Joe and I are not very traditional.  See Serious Relationships - Part VI for clarification.

                                                    We got married on September 1, 2009.



                                           We moved into our new house on October 31, 2009.



                                                 We got these guys on November 1, 2009.

Sam is the black male demon on the left.  Charlie is the fawn female demon on the right.  Yes, my demon children are pugdogs!  I know you are all very jealous that I have such wonderful and adorable children.  If you are lucky, I just may call on you to watch them someday.  They are not allowed to have chocolate, raisins, or garlic.  They do enjoy a tasty marshmallow, pork rinds, and anything else you may happen to drop on the floor in their vicinity.

You may think calling them my children is weird.  Good!  I don't really call them my children.  Neither do I treat them like children.

                                                  These are their Christmas jam-jams. 

I know, I know.  I just said I didn't treat them like children.  And, I didn't do this.  Joe did.  He actually sewed and embroidered them both hooded fleece jammies.

If you watch them for us, you may need to know a bit about them.

They are pretty idiotic.  Until you don't expect them to be.  Also, if food is involved, their IQ's seem to rise.


                                                      Sam is special.  Very special. 

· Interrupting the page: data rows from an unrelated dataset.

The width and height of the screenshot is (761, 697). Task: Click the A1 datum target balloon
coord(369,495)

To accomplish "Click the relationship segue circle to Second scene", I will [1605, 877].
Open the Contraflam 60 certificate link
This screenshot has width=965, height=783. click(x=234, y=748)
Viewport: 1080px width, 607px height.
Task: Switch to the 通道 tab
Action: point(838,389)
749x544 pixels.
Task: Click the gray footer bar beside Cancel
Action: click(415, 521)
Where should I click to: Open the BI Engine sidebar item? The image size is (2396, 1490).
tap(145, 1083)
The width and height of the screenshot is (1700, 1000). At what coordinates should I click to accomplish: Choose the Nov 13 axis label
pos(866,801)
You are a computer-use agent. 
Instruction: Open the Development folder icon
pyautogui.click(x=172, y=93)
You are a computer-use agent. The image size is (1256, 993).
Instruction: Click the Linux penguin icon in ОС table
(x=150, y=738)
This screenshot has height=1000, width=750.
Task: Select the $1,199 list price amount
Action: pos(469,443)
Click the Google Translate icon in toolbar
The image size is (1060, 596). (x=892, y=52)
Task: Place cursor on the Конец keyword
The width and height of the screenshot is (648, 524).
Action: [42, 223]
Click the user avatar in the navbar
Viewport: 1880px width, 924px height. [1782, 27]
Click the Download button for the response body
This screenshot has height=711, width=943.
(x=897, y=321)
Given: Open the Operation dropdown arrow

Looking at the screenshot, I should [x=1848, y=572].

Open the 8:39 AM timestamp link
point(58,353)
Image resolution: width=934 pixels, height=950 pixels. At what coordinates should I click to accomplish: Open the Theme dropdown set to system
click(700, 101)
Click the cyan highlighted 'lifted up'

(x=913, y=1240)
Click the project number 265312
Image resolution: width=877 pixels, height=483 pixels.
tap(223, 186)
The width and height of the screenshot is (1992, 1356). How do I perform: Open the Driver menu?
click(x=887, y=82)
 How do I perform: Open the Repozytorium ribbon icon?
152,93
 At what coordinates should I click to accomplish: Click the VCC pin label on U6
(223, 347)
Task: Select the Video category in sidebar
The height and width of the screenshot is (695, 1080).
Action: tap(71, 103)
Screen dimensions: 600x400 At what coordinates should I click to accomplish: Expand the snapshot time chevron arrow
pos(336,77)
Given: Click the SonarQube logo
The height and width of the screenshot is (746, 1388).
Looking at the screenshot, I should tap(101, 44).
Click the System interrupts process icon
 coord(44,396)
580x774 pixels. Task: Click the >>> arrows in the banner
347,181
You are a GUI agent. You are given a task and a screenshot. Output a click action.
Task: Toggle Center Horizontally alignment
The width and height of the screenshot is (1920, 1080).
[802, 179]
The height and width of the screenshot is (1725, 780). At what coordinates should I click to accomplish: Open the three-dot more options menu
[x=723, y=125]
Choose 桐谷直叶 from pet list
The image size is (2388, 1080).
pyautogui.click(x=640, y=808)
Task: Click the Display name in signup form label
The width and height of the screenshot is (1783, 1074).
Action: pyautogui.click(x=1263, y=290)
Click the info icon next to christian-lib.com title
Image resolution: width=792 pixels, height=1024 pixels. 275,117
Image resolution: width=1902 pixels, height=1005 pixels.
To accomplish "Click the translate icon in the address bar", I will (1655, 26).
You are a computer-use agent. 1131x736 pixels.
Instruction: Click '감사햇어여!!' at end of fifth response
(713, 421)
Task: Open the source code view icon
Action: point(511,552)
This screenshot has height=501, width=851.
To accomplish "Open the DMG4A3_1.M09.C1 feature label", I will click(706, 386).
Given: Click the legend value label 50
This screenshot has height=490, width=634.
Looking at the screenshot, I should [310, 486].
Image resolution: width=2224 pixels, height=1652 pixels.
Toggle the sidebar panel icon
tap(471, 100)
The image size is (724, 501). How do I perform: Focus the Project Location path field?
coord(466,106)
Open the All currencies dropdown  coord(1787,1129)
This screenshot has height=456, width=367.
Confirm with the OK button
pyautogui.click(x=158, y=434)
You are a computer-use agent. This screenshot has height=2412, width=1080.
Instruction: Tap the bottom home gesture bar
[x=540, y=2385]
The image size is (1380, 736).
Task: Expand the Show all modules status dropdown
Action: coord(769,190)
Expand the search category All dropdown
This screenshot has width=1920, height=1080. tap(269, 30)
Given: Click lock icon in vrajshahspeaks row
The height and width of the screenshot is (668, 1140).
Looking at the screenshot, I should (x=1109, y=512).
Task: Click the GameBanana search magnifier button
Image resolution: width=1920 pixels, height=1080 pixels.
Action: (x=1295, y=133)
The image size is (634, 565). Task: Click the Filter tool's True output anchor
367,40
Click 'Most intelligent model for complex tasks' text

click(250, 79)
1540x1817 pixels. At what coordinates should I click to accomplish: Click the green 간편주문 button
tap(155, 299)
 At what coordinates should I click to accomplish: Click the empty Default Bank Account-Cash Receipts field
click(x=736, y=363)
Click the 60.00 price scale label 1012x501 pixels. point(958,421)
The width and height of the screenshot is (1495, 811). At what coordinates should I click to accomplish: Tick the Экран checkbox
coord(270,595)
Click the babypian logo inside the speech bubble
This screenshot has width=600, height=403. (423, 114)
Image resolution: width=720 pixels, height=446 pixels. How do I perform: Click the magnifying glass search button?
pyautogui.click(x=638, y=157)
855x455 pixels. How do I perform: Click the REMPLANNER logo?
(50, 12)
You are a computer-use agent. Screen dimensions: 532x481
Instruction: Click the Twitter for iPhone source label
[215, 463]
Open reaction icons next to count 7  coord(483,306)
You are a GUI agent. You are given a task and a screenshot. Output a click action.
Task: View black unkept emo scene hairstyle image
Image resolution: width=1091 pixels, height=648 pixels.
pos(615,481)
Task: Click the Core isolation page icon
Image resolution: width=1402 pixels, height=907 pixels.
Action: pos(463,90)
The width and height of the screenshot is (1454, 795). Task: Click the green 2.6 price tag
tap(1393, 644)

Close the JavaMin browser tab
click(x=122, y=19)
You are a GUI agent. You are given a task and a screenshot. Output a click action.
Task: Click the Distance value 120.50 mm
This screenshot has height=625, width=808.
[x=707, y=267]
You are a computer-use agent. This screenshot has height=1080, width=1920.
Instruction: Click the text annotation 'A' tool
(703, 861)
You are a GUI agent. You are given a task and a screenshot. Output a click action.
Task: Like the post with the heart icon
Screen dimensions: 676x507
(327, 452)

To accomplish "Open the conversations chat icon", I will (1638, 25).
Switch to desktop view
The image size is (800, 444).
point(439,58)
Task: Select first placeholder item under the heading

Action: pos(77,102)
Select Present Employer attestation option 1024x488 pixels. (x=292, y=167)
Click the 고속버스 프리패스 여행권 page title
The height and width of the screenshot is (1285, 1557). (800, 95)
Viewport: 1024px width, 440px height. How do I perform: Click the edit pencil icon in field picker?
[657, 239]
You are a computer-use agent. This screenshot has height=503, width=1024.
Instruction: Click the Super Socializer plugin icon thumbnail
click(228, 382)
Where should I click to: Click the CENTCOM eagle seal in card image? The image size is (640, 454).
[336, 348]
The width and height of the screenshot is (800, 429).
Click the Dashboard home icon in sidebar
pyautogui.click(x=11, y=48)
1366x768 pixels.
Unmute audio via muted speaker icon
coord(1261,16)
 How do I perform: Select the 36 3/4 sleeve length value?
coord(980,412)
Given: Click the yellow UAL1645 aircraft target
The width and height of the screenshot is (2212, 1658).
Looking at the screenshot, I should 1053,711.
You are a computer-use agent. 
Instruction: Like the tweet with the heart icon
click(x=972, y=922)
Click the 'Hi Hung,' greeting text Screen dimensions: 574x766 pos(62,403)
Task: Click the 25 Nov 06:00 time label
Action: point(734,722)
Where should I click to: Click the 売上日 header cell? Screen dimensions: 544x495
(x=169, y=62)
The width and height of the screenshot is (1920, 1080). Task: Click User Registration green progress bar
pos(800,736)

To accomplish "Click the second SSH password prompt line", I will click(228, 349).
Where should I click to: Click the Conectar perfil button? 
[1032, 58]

Sam will never stop eating.  Example 1:  We take them with us to my parents when we visit for Christmas.  The first year we took them, Mom claimed that she had doggie/childproofed the kitchen and we could let them loose instead of kenneling them while we visited her sister's family.  When we returned from Family Dinner, Sam and Charlie were very thirsty.  We walked them and they drank all the kitties water.  We brought them in and  refilled their empty water bowl which they promptly drank.  I looked down at Sam and noticed that he was pear-shaped.  He was so fat that he couldn't scratch his own ear.  Searching around a bit, we found out that he had been eating out of the bag of Dog Chow that was on the porch for the whole time we had been at Aunt Tracy's.  Four hours of gorging will make one fat pug.  He did barf.  The next morning.  For Joe.  Outside, thank goodness.

They clear their tiny nasal passage by snorting forcefully.  Usually when they have their nose near your bare leg or unsuspecting face.  You get used to it.

They will try to make out with you.  Charlie is especially adept at getting a quick French kiss just when you least expect it.  It is only really disturbing when her tongue touches yours.  You may feel the need to shower immediately following her well-meaning but unwanted smooch.  She has not yet learned that "No!" means no.

                                                 They like to watch anyone (usually me) cook.


                                                   Sometimes I drop stuff.  They don't mind.

Joe keeps asking when we can get a real dog.  His definition of a real dog...

                                                                         or...



I like my toy dogs.  They are entertaining and don't eat much (if monitored).  They have a ton of personality.  They love me.  And, perhaps best of all, their poop is small.